Un tribunal de Shanghai a nommé un homme tuteur légal de sa voisine atteinte de troubles mentaux, une première en Chine pour une personne hors de la famille proche. La décision, qualifiée de « relais d'amour » par les médias locaux, donne à ce voisin l'autorité légale de prendre des décisions médicales et financières pour cette femme de 56 ans souffrant de schizophrénie.
Un voisin intervient là où la famille ne peut pas
La femme, identifiée seulement par son nom de famille Xu, vit avec la schizophrénie depuis des années. Ses parents sont âgés et incapables de s'occuper d'elle. Elle n'a ni conjoint ni enfants. Quand son état s'est aggravé, elle avait besoin de quelqu'un pour gérer ses affaires et consentir aux soins. Son voisin, un homme nommé Zhang, l'aidait déjà dans ses tâches quotidiennes et ses visites à l'hôpital. Le tribunal du district de Hongkou à Shanghai a officiellement reconnu Zhang comme son tuteur en novembre 2024.
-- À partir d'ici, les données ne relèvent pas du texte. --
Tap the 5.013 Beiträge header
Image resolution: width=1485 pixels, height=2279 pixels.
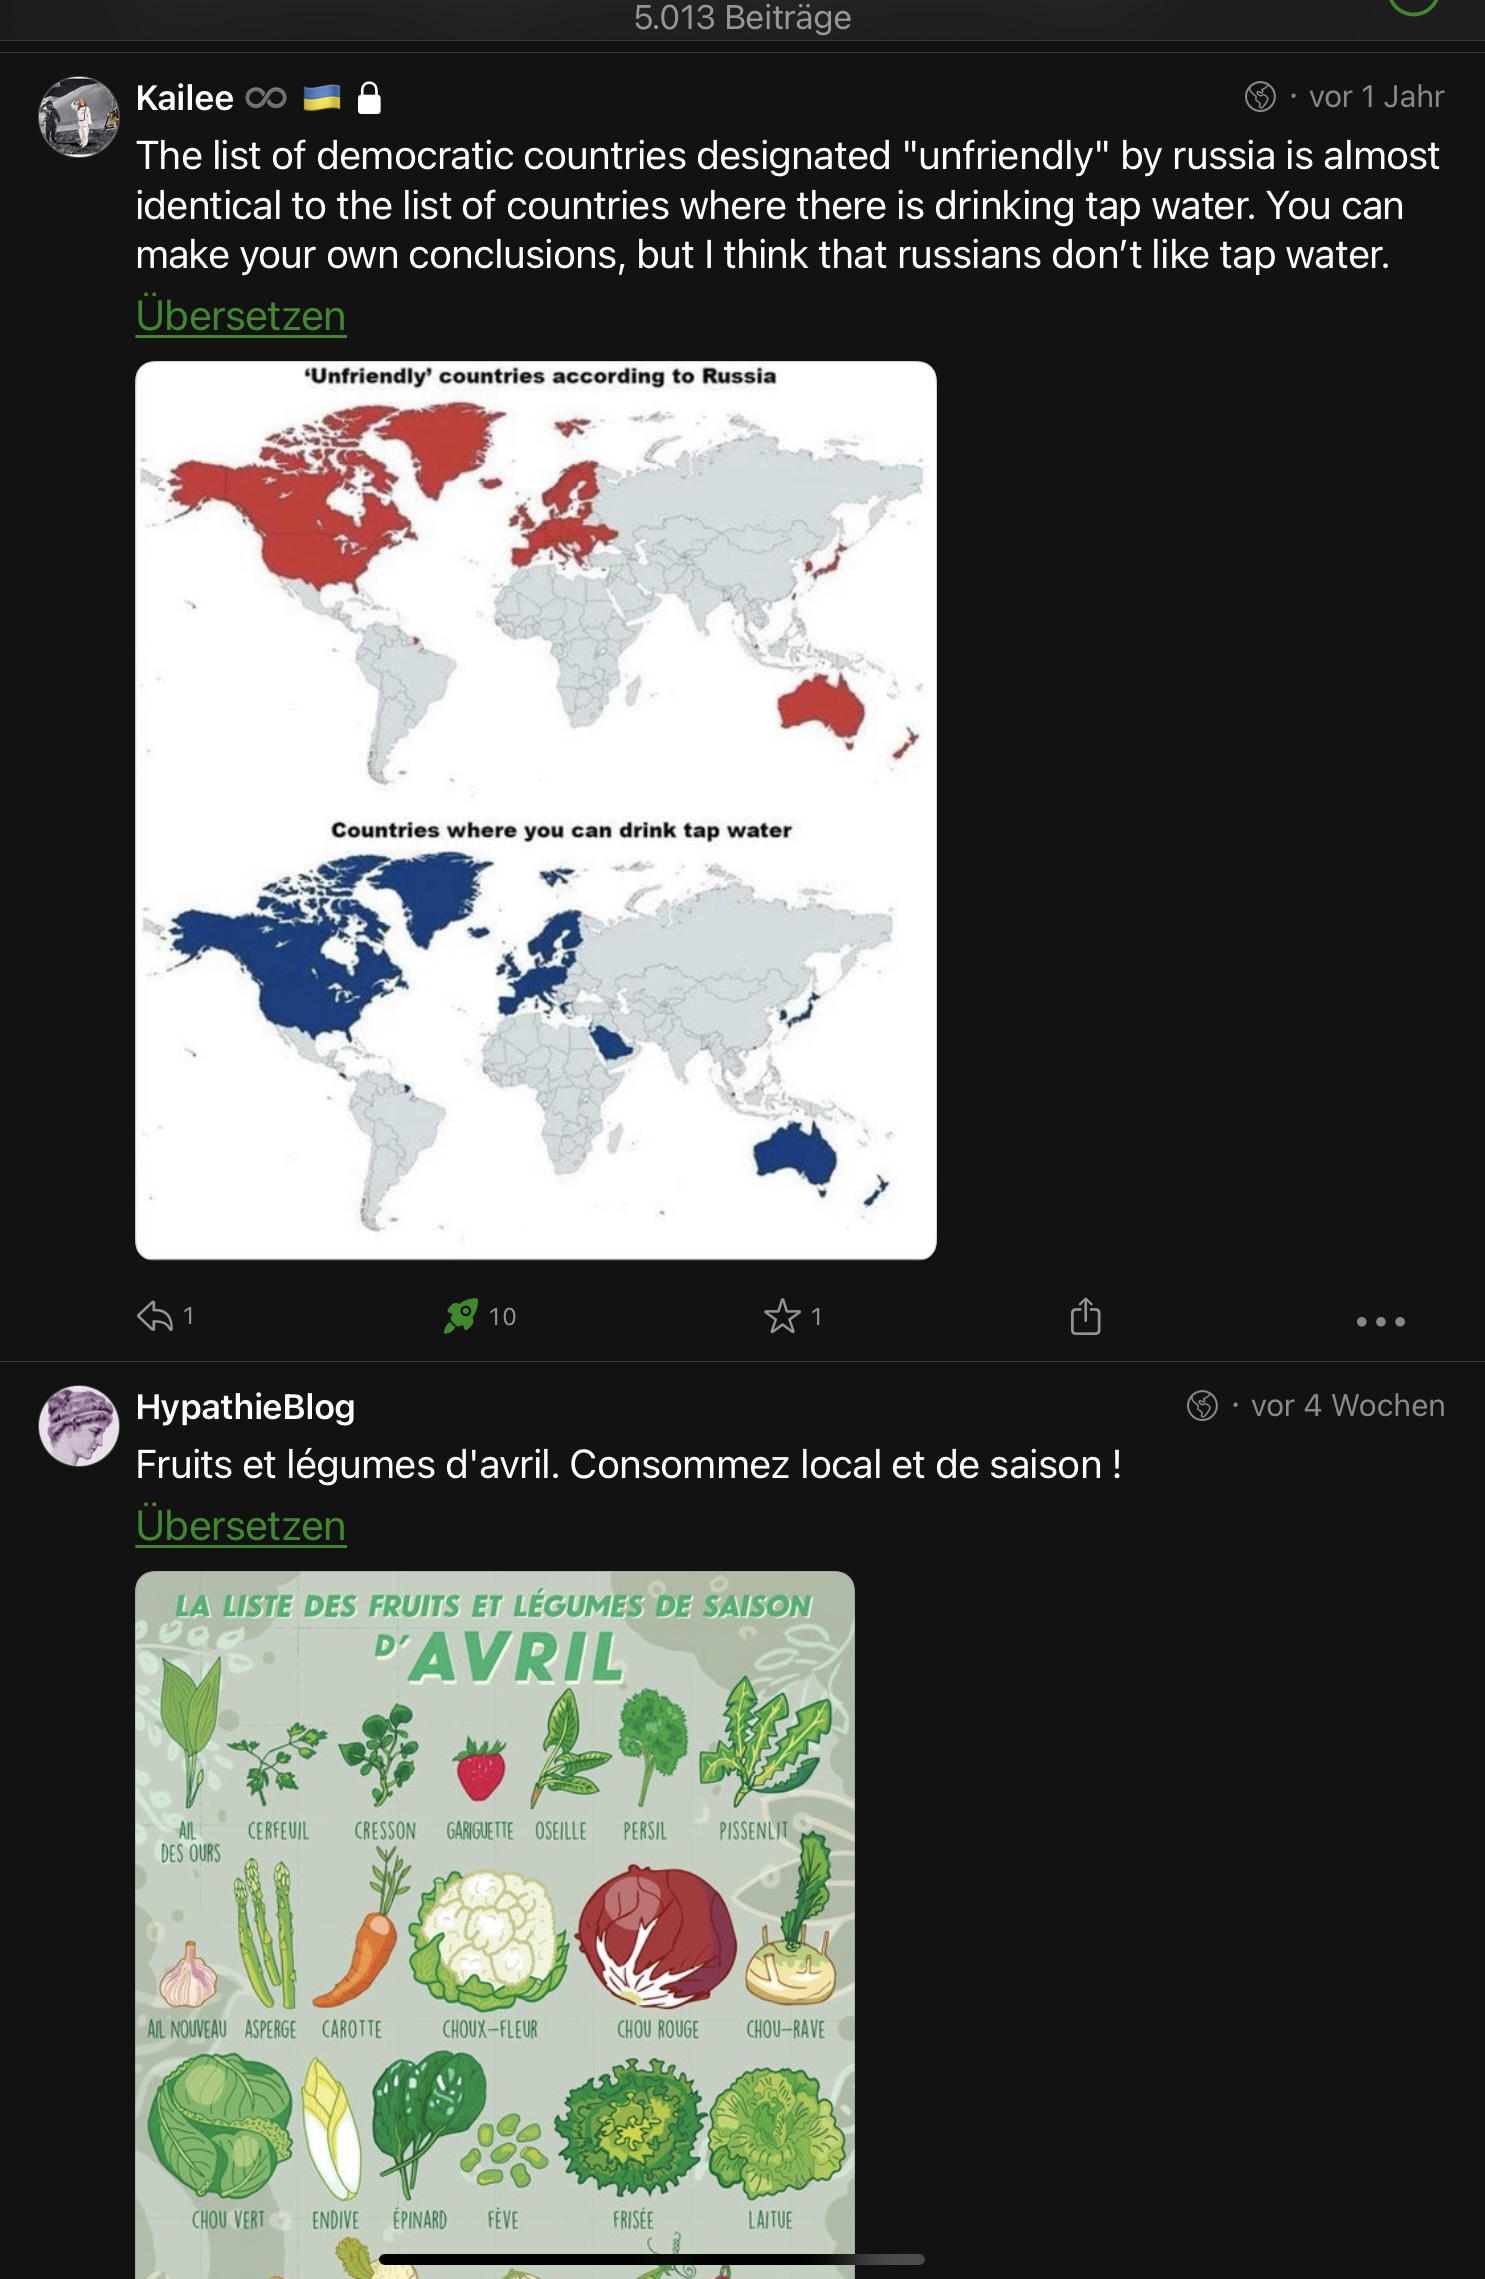(742, 18)
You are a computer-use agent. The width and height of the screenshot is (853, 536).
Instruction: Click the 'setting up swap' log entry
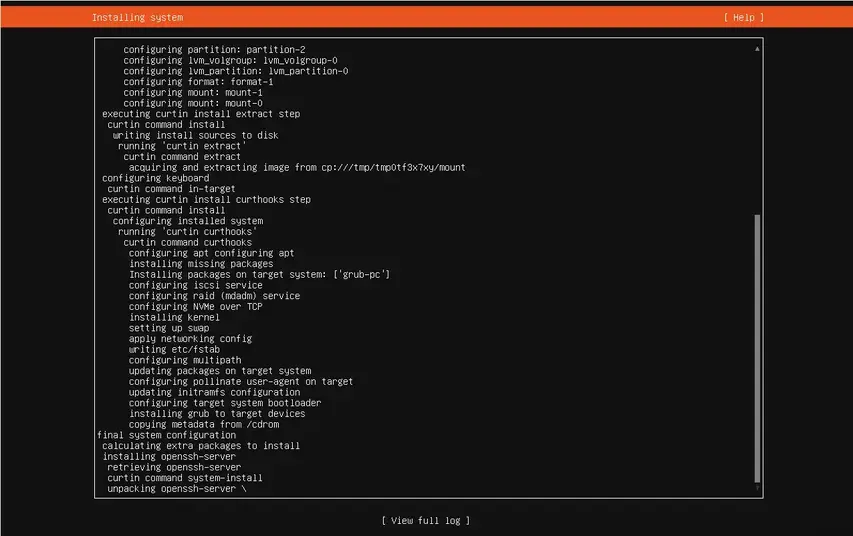pyautogui.click(x=168, y=328)
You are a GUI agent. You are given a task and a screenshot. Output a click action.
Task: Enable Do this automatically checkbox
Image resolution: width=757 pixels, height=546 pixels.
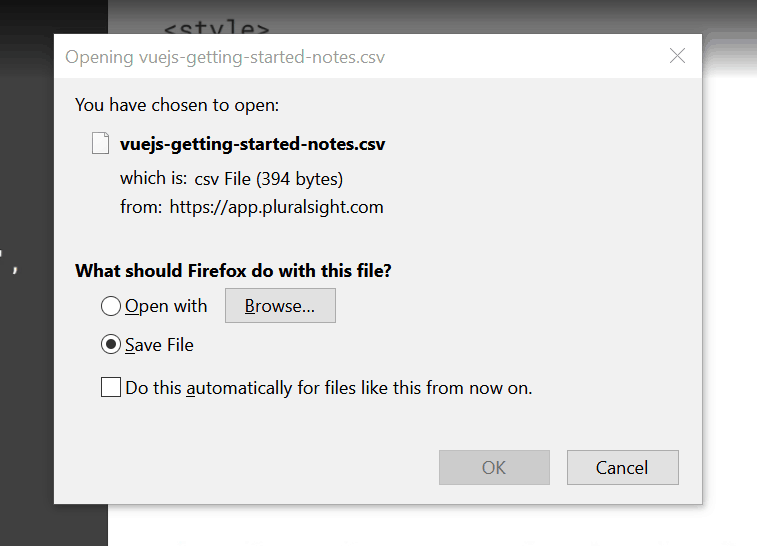coord(111,387)
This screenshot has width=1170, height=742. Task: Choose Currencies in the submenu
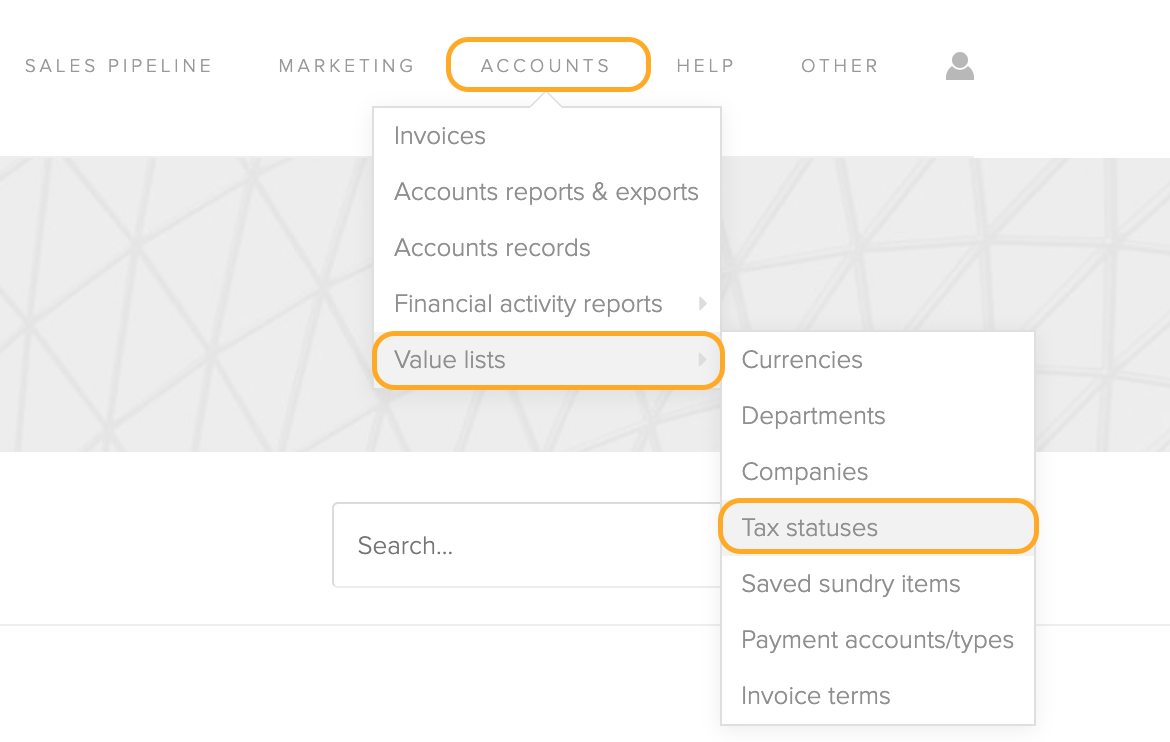(x=878, y=360)
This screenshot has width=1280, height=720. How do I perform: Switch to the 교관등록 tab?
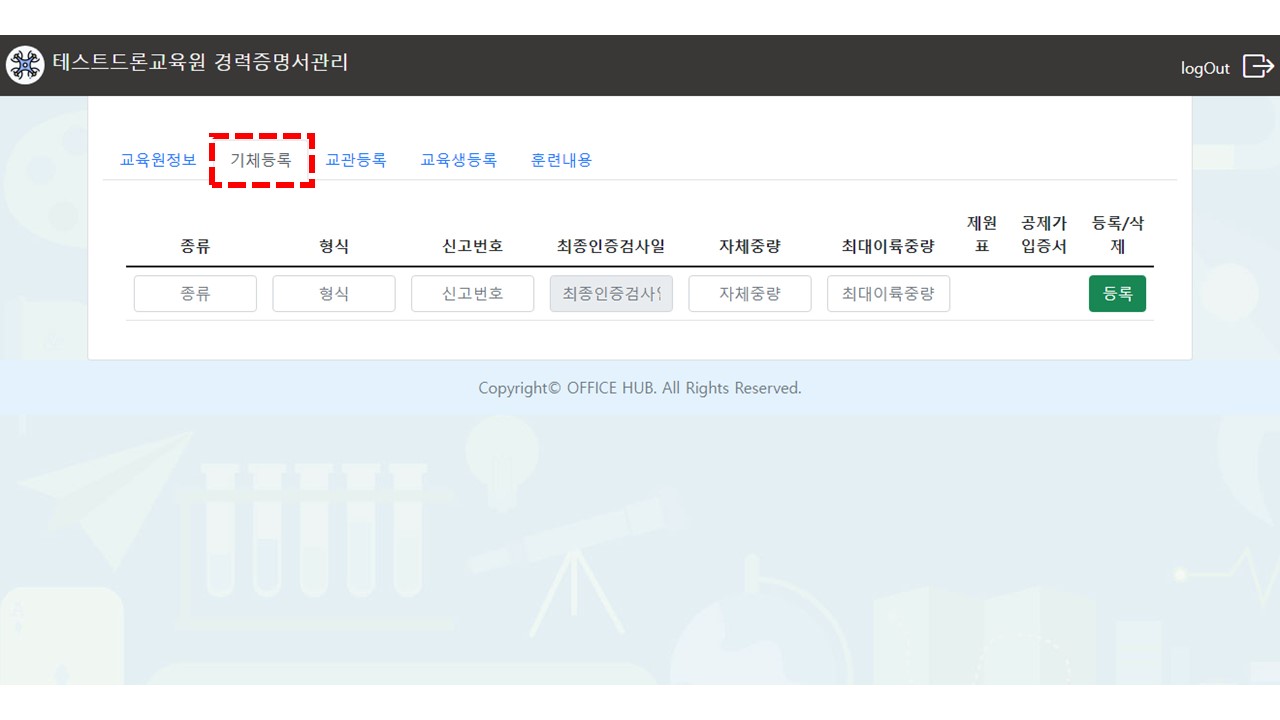[356, 160]
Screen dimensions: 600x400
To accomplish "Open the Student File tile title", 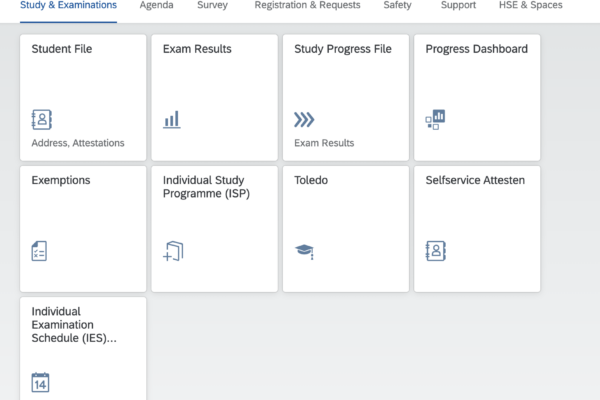I will [62, 49].
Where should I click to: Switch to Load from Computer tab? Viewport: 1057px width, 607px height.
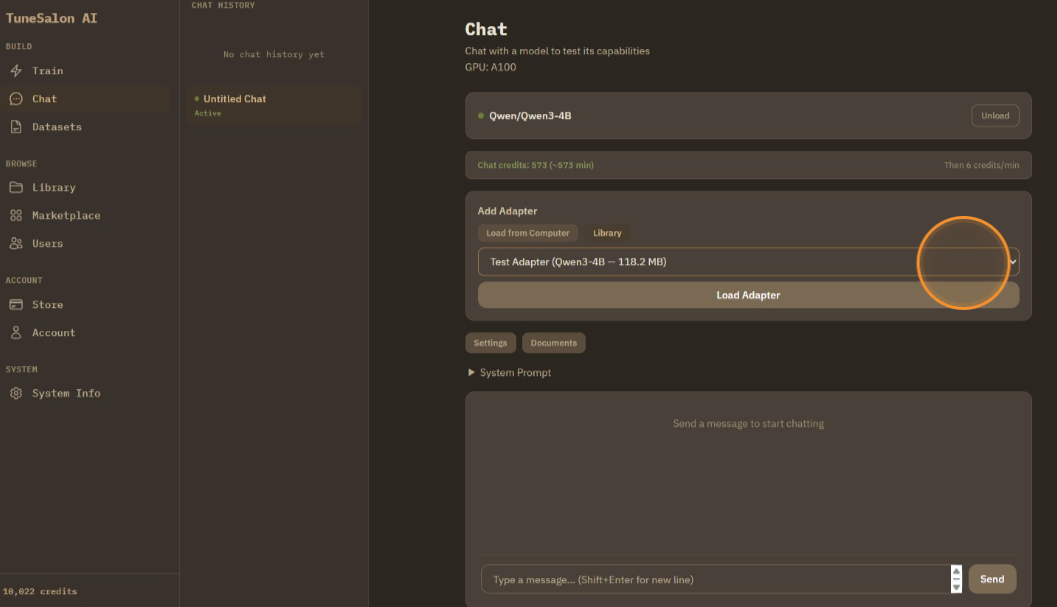pos(528,233)
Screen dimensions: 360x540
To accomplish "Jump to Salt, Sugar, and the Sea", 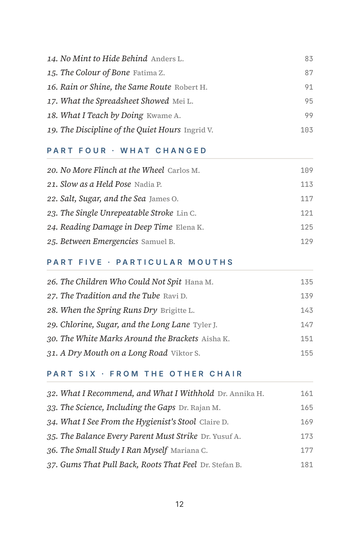I will [x=179, y=199].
Pourquoi le tribunal a dit oui
La loi chinoise permet aux tribunaux de nommer des tuteurs pour les adultes incapables de prendre soin d'eux-mêmes, mais elle limite généralement ce rôle aux proches ou aux agences d'État. Dans cette affaire, le tribunal a estimé que Zhang avait déjà démontré un engagement à long terme envers le bien-être de Xu. Il l'avait accompagnée à des rendez-vous médicaux, aidée avec ses finances et veillé à ce qu'elle prenne ses médicaments. Le tribunal n'a trouvé aucun membre de la famille disponible et a jugé que Zhang était la meilleure option. La décision crée un précédent juridique à Shanghai pour la tutelle hors famille.
Les résidents locaux au courant de l'arrangement ont exprimé leur soulagement. Beaucoup avaient vu Zhang prendre soin de Xu au fil des ans et s'inquiétaient de ce qui lui arriverait à mesure que ses parents vieilliraient. La décision du tribunal leur a donné confiance qu'elle continuerait à recevoir le soutien de quelqu'un en qui elle avait confiance.
Cette affaire ouvre la porte à d'autres communautés en Chine pour envisager des arrangements similaires. Elle montre que les tribunaux peuvent regarder au-delà des liens du sang lorsqu'ils décident qui doit s'occuper des adultes vulnérables. La décision ne modifie pas la loi, mais elle crée un point de référence pour les futures affaires de tutelle à Shanghai et potentiellement dans tout le pays.